Friday, March 16, 2007

Phony Fraud Charges???

NYT reported In its fumbling attempts to explain the purge of United States attorneys, the Bush administration has argued that the fired prosecutors were not aggressive enough about addressing voter fraud. It is a phony argument; there is no evidence that any of them ignored real instances of voter fraud.
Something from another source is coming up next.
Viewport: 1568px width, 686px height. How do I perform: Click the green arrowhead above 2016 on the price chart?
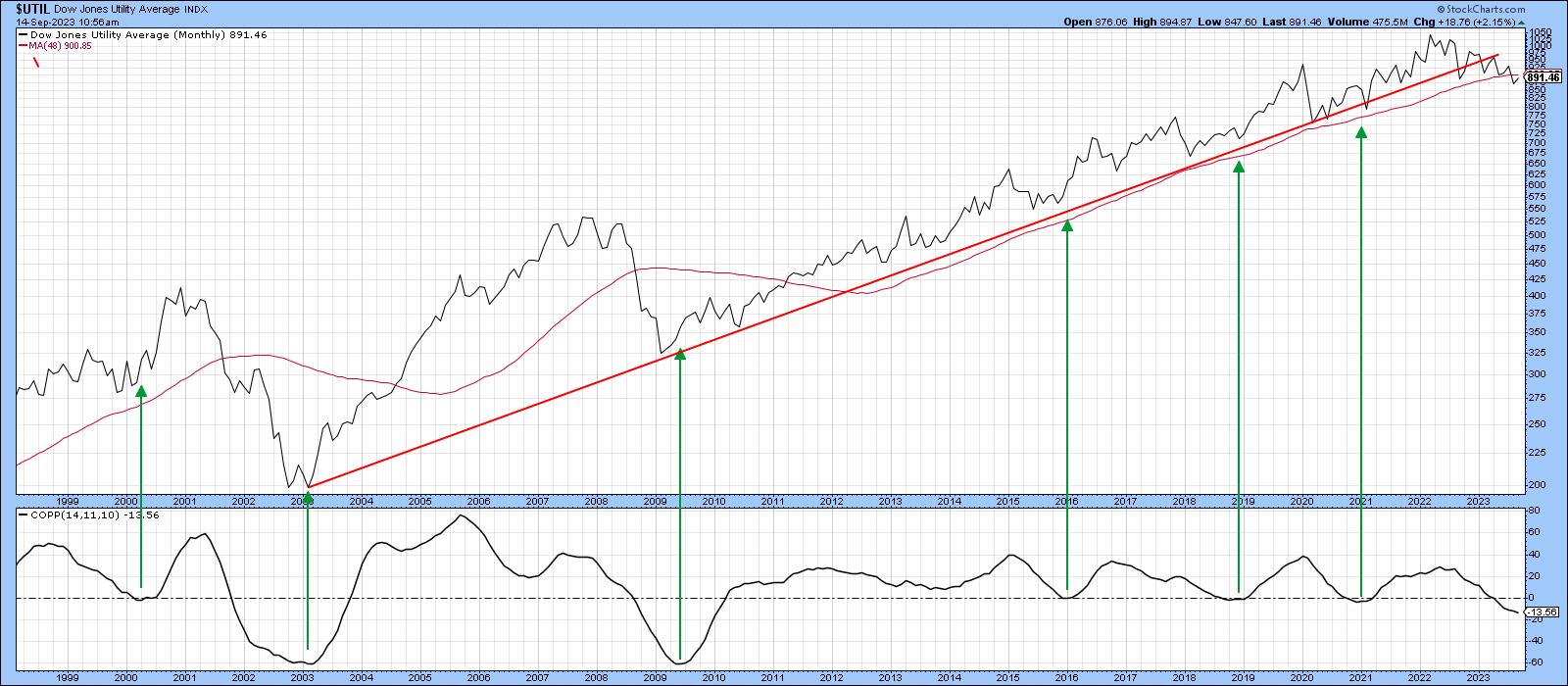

Maybe the reason there is no evidence is that the attorneys refused to investigate the complaints.
But more than that, it is a window on what may be a major reason for some of the firings. In partisan Republican circles, the pursuit of voter fraud is code for suppressing the votes of minorities and poor people. By resisting pressure to crack down on “fraud,” the fired United States attorneys actually appear to have been standing up for the integrity of the election system.
Do "minorities and poor people" have some sort of right to vote multiple times?
John McKay, one of the fired attorneys, says he was pressured by Republicans to bring voter fraud charges after the 2004 Washington governor’s race, which a Democrat, Christine Gregoire, won after two recounts. Republicans were trying to overturn an election result they did not like, but Mr. McKay refused to go along. “There was no evidence,” he said, “and I am not going to drag innocent people in front of a grand jury.”
The purpose of the grand jury is to determine whether there is evidence or not.
Later, when he interviewed with Harriet Miers, then the White House counsel, for a federal judgeship that he ultimately did not get, he says, he was asked to explain “criticism that I mishandled the 2004 governor’s election.”
What was the answer?
Mr. McKay is not the only one of the federal attorneys who may have been brought down for refusing to pursue dubious voter fraud cases. Before David Iglesias of New Mexico was fired, prominent New Mexico Republicans reportedly complained repeatedly to Karl Rove about Mr. Iglesias’s failure to indict Democrats for voter fraud. The White House said that last October, just weeks before Mr. McKay and most of the others were fired, President Bush complained that United States attorneys were not pursuing voter fraud aggressively enough.
Then he did the right thing by firing people that were not doing enough. After all, they serve "at the pleasure of the President, and if he is not pleased, they should go."
There is no evidence of rampant voter fraud in this country.
There certainly have been many examples of voter fraud. What about the fake voter registration forms submitted by the highly partisan ACORN group. What does it take before the NYT sees them as rampant. Do Republicans have to benefit, and is voter fraud that helps Dems O.K. with the NYT.
Rather, Republicans under Mr. Bush have used such allegations as an excuse to suppress the votes of Democratic-leaning groups. They have intimidated Native American voter registration campaigners in South Dakota with baseless charges of fraud. They have pushed through harsh voter ID bills in states like Georgia and Missouri, both blocked by the courts, that were designed to make it hard for people who lack drivers’ licenses — who are disproportionately poor, elderly or members of minorities — to vote.
You have to have a photo id to board a plane, or cash a check, or fill some prescriptions at the pharmacy counter, or rent a video at Blockbuster. And Georgia, at least, was willing to provide them for free to low income people, and have a van that drove to the neighborhoods to issue the cards.
Florida passed a law placing such onerous conditions on voter registration drives, which register many members of minorities and poor people, that the League of Women Voters of Florida suspended its registration work in the state.
Maybe that was because of the fake voter registration forms submitted by the highly partisan ACORN group.
Rick Moran blogged I guess thousands of fake voter registration forms submitted by the highly partisan ACORN as well as other frauds perpetrated by the usual suspects at the AFL-CIO, Moveon, and other liberal advocacy groups should be allowed into the system – at least according to the Times. We wouldn’t want to disturb the moronic notion that partisan Republicans use “code” to differentiate between real people and sock puppets who would be capable of voting 5, 10, or 20 times at different polling stations. Democrats never perpetrate these kinds of frauds – just ask the dead people in any Chicago cemetery and they’ll swear on their graves that such shenanigans never take place.